### CONSEGNA
Rispondi a queste domande sul brano che segue, dedicato ai processi artificiali e naturali:
1. Quali processi devono richiamare in alto grado la nostra attenzione?
2. In quale regno hanno luogo principalmente i processi sintetici?
3. Che cosa posseggono le piante che le porta a lasciare a grande distanza i nostri risultati più brillanti?

### BRANO DI PARTENZA

Qui ci si presenta però immediatamente una questione importantissima: fin dove i processi artificiali corrispondano effettivamente a quelli naturali negli organismi delle piante e degli animali. Sono principalmente i cosìdetti processi di assimilazione nelle piante che debbono richiamare in alto grado la nostra attenzione. Infatti per quanto i confini artificiali fra il regno vegetale e l’animale siano ormai da lungo tempo caduti e non sia più lecito di contrapporre l’attività delle piante come contrapposto assoluto a quella degli animali, è però un fatto che i processi sintetici hanno luogo principalmente nelle prime. Queste posseggono attitudini chimiche di natura assai singolare e si lasciano a grande distanza i nostri risultati più brillanti.

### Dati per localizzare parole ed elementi

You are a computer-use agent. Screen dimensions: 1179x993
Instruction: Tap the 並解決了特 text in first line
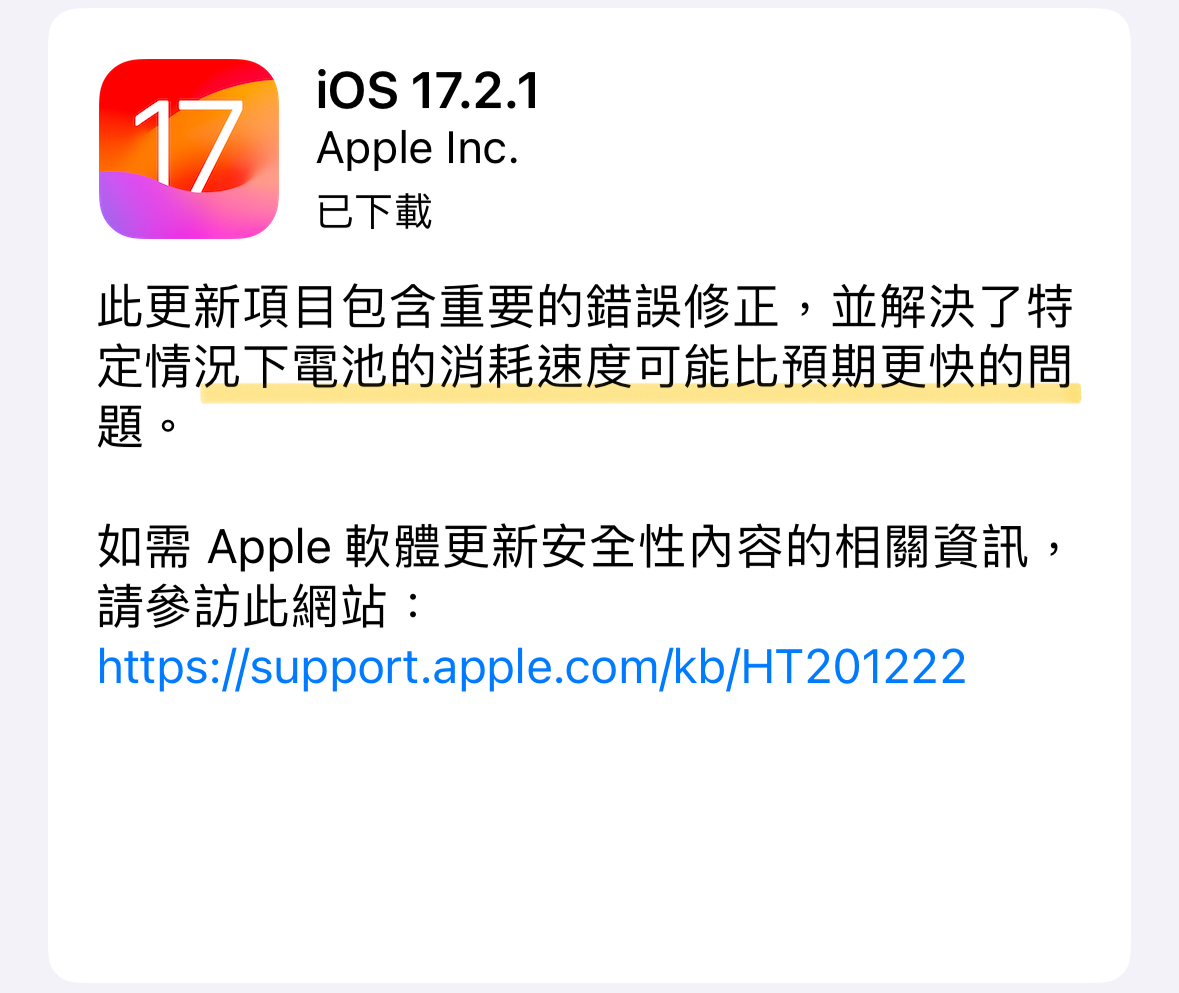point(952,307)
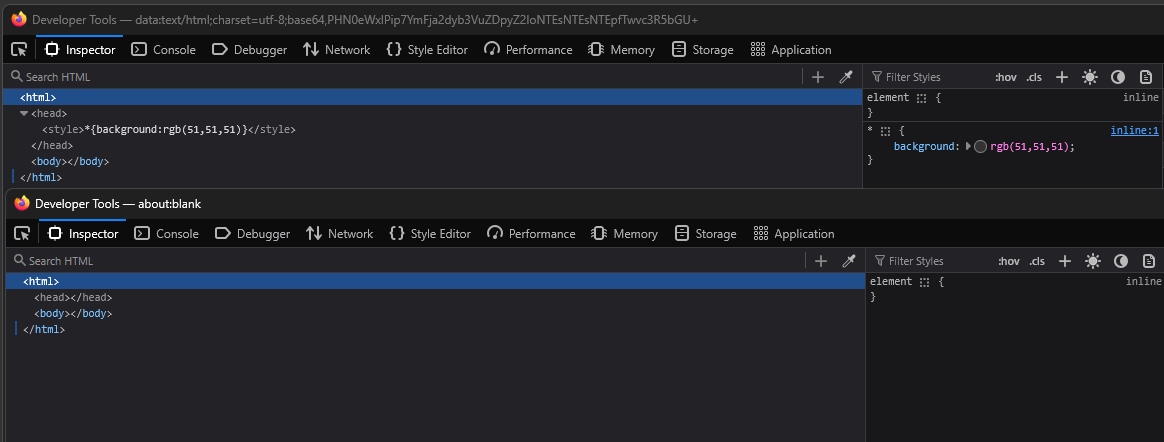Toggle print media simulation in bottom panel

point(1149,261)
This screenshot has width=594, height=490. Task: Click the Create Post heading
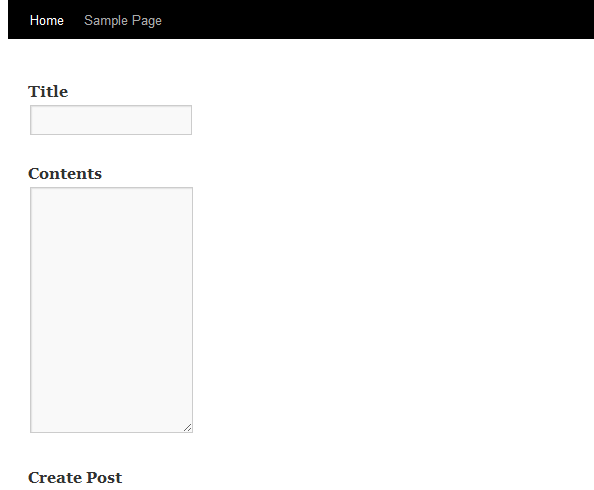tap(75, 477)
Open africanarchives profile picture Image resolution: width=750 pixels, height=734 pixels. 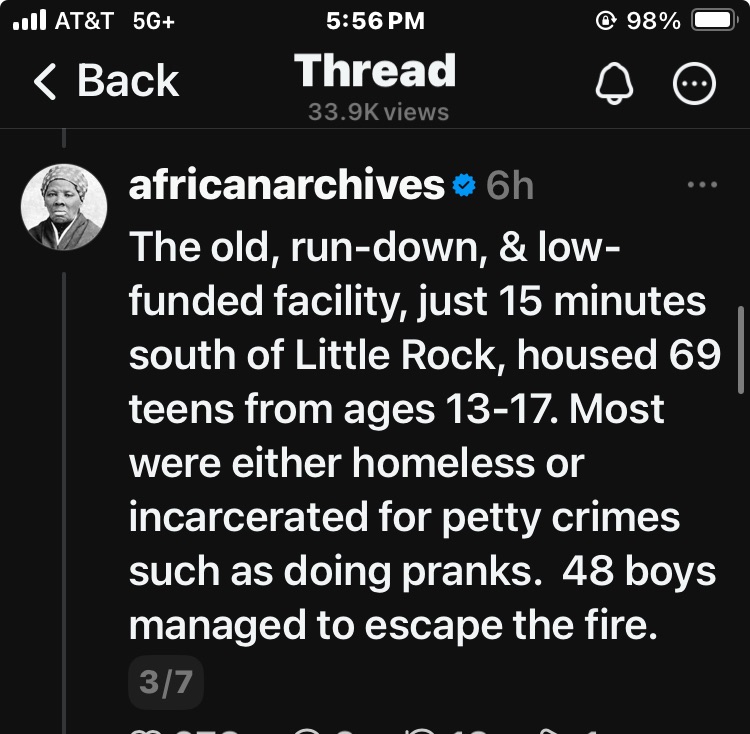[64, 207]
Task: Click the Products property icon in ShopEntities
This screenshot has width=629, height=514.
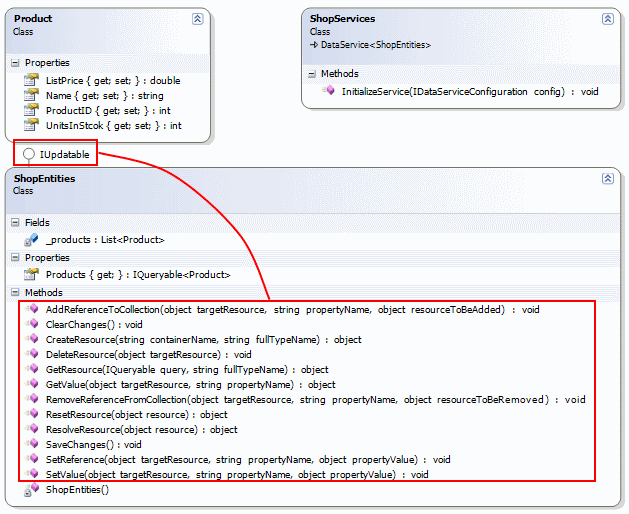Action: [31, 275]
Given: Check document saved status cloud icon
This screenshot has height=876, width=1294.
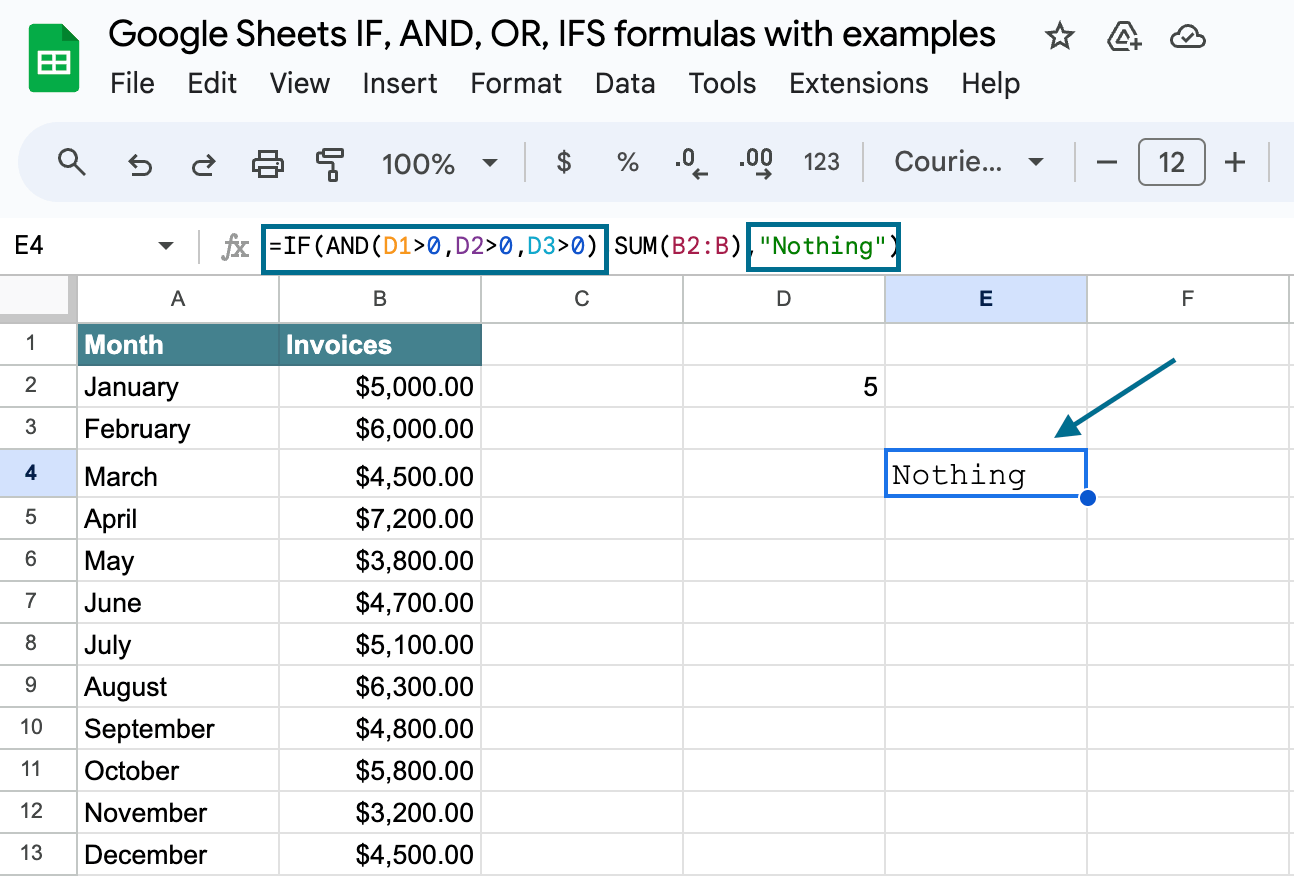Looking at the screenshot, I should coord(1186,36).
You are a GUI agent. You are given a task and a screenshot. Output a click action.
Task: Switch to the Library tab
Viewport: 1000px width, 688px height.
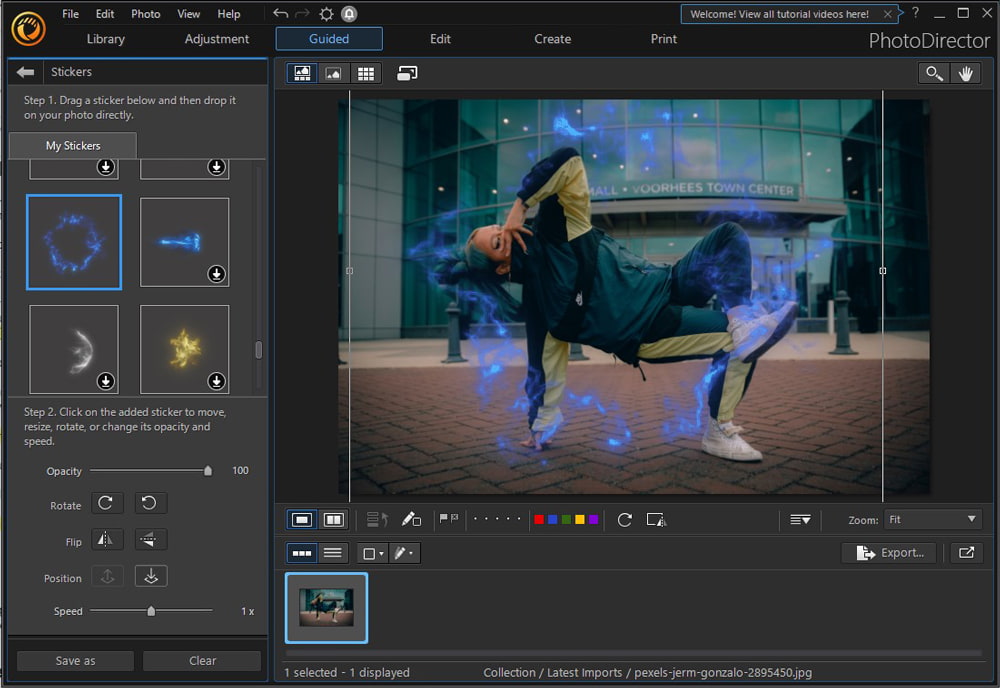click(105, 39)
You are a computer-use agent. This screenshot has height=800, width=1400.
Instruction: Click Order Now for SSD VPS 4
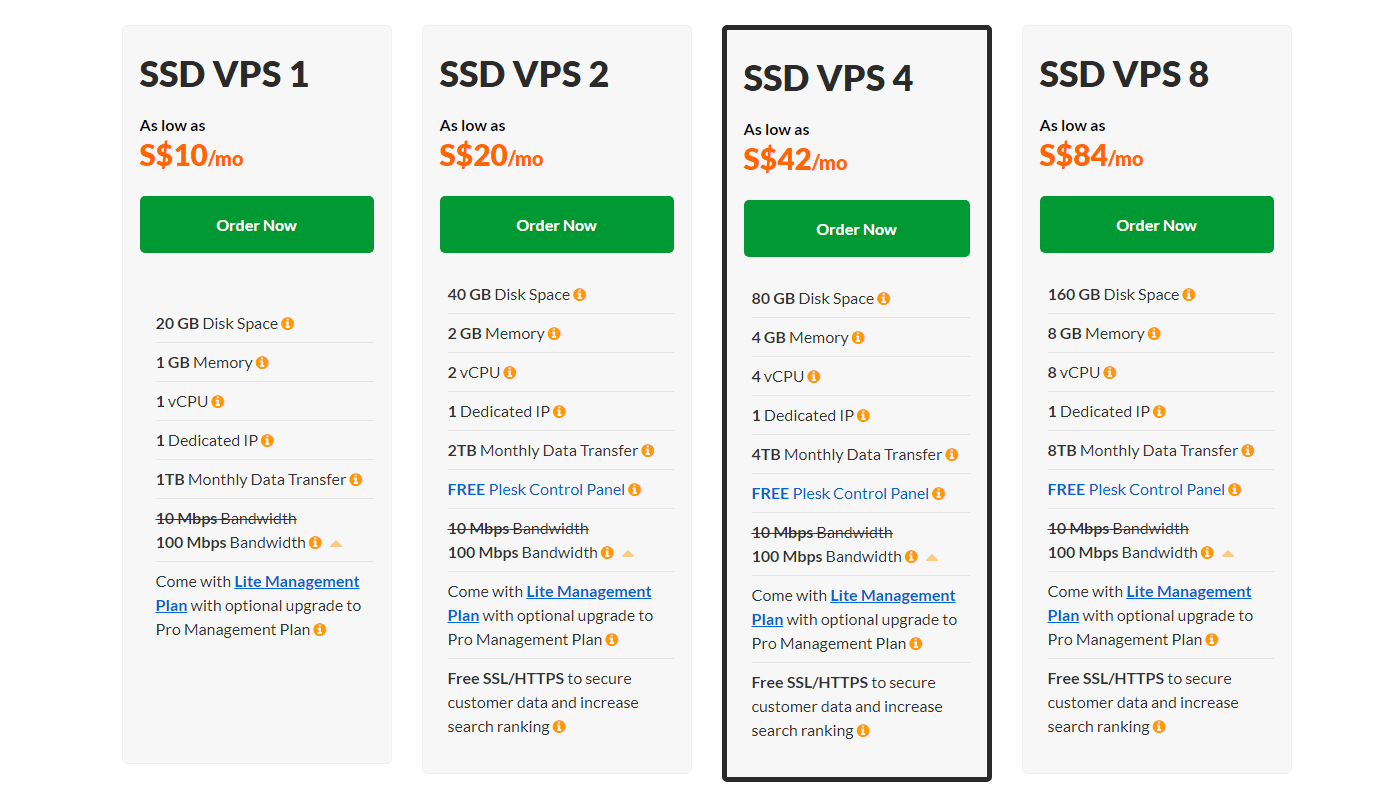click(856, 228)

### ESERCIZIO SVOLTO
1. I cosiddetti processi di assimilazione nelle piante.
2. Nel regno vegetale, cioè nelle piante.
3. Attitudini chimiche di natura assai singolare.